Dillingham’s predecessor as census director John Thompson testified at the hearing that “failing to extend those deadlines is going to put enormous pressure on the Census Bureau.”

“It is not clear what kind of quality counts they can produce if they don’t get the extension, so it could be a big problem,” Thompson said.

About 63% of households have responded to the 2020 census. To increase response rates, they now plan to send additional mail to some households in September and start phone calls to some households that have not responded.

This census is the first that any household can respond to online, and Dillingham said that since the website launched, “it hasn’t had a single minute of downtime.”

“I cannot answer or give my personal points of view”

Dillingham told the panel that implementation of the citizenship order is underway as opponents challenge the directive in court.

“We have experts in the Census Bureau who are now beginning the process of analyzing methodologies,” he said. “That process is just beginning.

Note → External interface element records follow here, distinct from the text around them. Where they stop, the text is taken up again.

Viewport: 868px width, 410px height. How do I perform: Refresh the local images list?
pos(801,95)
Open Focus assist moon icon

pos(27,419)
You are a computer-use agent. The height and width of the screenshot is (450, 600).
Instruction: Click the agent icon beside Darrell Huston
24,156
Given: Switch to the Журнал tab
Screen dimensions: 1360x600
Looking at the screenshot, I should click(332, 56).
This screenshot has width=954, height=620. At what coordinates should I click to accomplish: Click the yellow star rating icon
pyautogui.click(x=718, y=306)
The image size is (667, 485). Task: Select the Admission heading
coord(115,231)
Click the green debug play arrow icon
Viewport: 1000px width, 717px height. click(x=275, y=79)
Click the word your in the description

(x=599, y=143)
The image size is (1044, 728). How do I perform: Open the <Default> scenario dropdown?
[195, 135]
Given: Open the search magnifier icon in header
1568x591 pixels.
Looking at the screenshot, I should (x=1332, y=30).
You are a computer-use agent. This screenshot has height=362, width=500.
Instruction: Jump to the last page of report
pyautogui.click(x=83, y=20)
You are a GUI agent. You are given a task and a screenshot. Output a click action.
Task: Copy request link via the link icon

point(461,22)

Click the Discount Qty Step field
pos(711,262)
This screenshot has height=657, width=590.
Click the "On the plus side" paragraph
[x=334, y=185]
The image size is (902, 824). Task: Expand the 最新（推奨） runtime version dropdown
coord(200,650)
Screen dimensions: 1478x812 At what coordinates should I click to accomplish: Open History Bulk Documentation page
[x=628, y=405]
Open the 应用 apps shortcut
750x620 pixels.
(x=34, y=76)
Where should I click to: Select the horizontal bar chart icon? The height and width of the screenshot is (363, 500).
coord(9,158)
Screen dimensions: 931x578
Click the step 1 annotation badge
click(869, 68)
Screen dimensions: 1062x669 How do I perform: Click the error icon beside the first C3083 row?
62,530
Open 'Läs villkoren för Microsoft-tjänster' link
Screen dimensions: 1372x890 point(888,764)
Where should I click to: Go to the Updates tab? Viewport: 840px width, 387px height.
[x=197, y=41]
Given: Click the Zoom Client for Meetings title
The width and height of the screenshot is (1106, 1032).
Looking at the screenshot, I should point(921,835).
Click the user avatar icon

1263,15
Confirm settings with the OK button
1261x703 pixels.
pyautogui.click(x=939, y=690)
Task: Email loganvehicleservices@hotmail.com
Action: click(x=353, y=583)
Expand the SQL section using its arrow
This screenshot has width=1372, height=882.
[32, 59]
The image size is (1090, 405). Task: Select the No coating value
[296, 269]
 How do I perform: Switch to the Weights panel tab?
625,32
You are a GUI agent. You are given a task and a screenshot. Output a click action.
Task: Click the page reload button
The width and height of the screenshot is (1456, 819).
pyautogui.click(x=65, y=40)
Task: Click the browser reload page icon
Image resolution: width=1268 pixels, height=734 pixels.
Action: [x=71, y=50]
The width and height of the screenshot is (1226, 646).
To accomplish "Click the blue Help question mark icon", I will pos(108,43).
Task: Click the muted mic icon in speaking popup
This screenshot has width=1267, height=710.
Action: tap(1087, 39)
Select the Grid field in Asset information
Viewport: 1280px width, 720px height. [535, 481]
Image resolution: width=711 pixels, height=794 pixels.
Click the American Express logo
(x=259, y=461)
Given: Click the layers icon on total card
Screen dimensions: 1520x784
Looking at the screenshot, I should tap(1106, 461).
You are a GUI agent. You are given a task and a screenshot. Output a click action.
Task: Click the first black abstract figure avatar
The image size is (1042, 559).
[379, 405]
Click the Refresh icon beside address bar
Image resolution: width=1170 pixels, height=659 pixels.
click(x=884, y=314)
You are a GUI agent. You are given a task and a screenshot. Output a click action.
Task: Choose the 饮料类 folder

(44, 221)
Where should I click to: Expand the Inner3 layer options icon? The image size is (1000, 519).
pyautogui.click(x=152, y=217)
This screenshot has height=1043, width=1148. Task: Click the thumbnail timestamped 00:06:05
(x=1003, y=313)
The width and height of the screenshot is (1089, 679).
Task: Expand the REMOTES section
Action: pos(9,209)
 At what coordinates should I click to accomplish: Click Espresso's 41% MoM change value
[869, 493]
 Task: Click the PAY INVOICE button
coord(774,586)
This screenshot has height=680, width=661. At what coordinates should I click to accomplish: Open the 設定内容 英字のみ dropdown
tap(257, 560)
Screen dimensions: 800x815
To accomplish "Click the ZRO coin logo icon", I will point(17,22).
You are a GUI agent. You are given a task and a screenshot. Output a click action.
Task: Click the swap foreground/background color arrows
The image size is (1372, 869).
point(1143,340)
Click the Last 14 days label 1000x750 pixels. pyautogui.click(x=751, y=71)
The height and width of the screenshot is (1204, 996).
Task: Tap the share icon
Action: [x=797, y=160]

The presidential memoranda came out last week.”

He said the group has yet to produce a report on its work.

Dillingham declined to express his views on the directive itself, saying that “it is not in a position where I can express my views on politics.”

“I cannot respond or give my personal opinion because my job as director of the Census Bureau will be to run the 2020 census,” said Dillingham.

The order drew rapid criticism from advocates of minority and immigrant communities, including those who successfully fought the administration’s attempt to include a citizenship question on the census form.

After his loss in the Supreme Court, Trump ordered the Census Bureau to collect citizenship data on the immigration status of other federal and state agencies. So-called administrative records were the method that office officials originally recommended when Commerce Secretary Wilbur Ross asked the agency to consider asking a citizenship question.